### TASK INSTRUCTIONS
**A)** From the Watling Street turnpike passage, print the text starting at "The road was" and ending at "ended in 1875.".
**B)** According to the Watling Street turnpike passage, how much did it cost to pave the section from Fourne Hill north of Hockliffe to Stony Stratford?

The first turnpike trust in England was established over Watling Street northwest of London by an Act of Parliament on 4 March 1707 in order to provide a return on the investment required to once more pave the road.[14] The section from Fourne Hill north of Hockliffe to Stony Stratford was paved at a cost of £7000 over the next two years. Revenue was below expectations; in 1709, the trust succeeded in getting a new act extending the term of their monopoly but not permitting their tolls to be increased. In 1711, the trust's debts had not been discharged and the creditors took over receivership of the tolls. In 1716, a new act restored the authority of the trust under the supervision of another group appointed by the Buckinghamshire justices of the peace. The trust failed to receive a further extension of their rights in 1736 and their authority ended at the close of 1738. In 1740, a new act named new trustees to oversee the road, which the residents of Buckinghamshire described as being "ruined".[15]

The road was again paved in the early 19th century at the expense of Thomas Telford. He operated it as a turnpike road for mail coaches from Ireland. To this purpose, he extended it to the port of Holyhead on Anglesey in Wales. During this time, the section southeast of London became known as the Great Dover Road. The tolls ended in 1875.

### DATA EXTRACT
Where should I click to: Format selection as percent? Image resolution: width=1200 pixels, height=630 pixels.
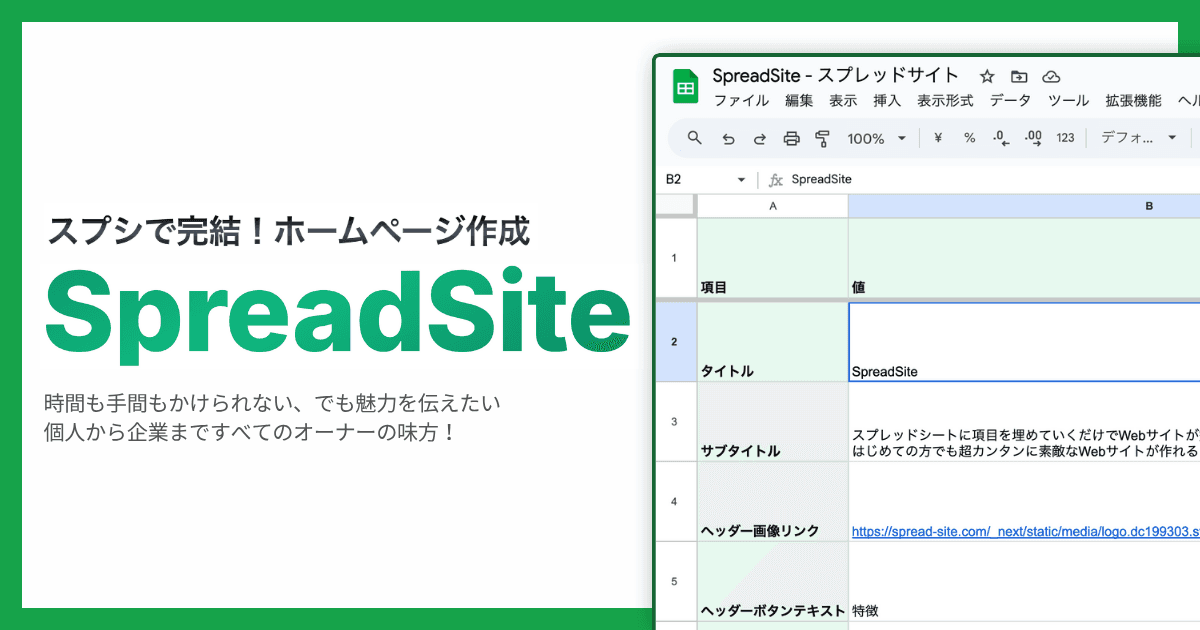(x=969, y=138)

### TASK ANSWERS
**A)**
The road was again paved in the early 19th century at the expense of Thomas Telford. He operated it as a turnpike road for mail coaches from Ireland. To this purpose, he extended it to the port of Holyhead on Anglesey in Wales. During this time, the section southeast of London became known as the Great Dover Road. The tolls ended in 1875.

**B)** £7000, spent over the next two years.